The problem - Give the data below again exactly, and drop each picture from it.

The records -
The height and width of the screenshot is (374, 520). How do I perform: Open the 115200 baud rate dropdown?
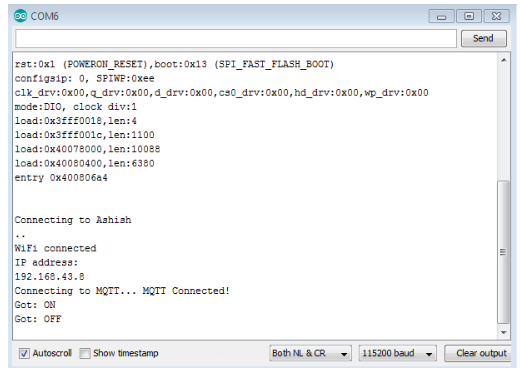pyautogui.click(x=398, y=353)
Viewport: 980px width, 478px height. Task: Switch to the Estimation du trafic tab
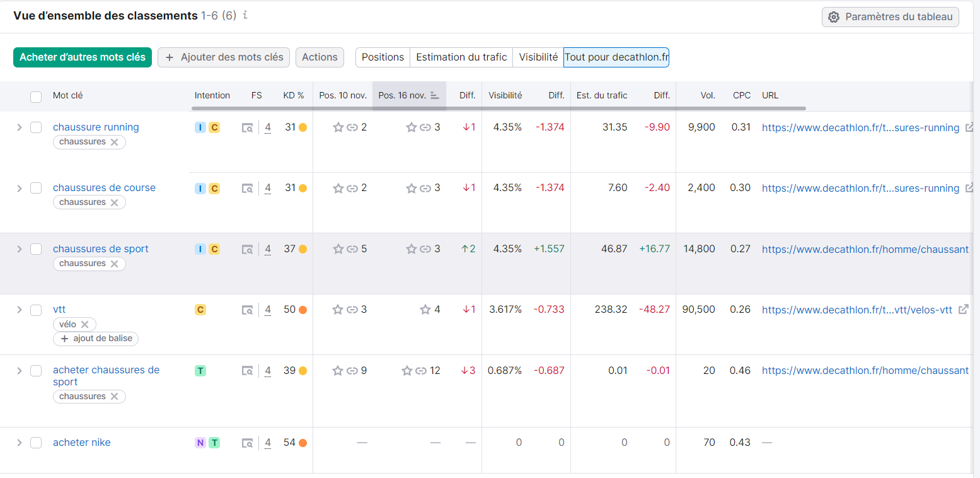[x=461, y=57]
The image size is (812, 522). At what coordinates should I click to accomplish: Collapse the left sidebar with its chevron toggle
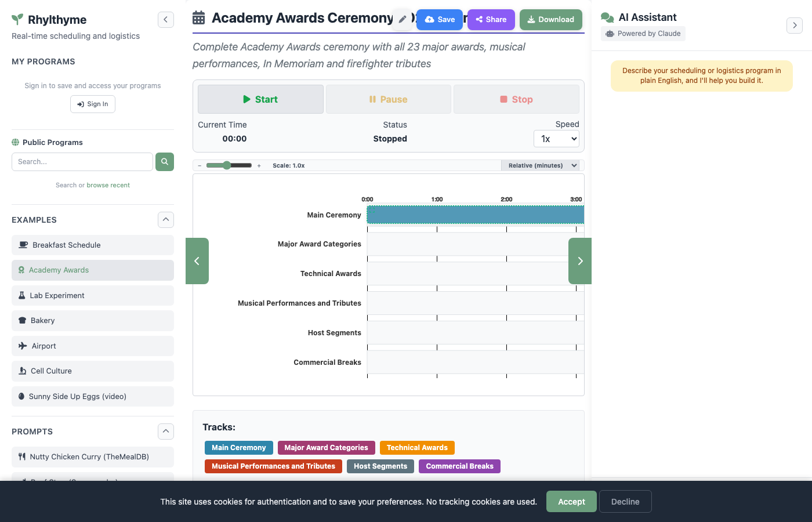click(165, 19)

Your response -
The height and width of the screenshot is (374, 520). How do I perform: Open the 115200 baud rate dropdown?
pyautogui.click(x=398, y=353)
Viewport: 980px width, 478px height. Task: Switch to the Estimation du trafic tab
[x=461, y=57]
The image size is (812, 522). At what coordinates should I click to accomplish: Collapse the left sidebar with its chevron toggle
click(165, 19)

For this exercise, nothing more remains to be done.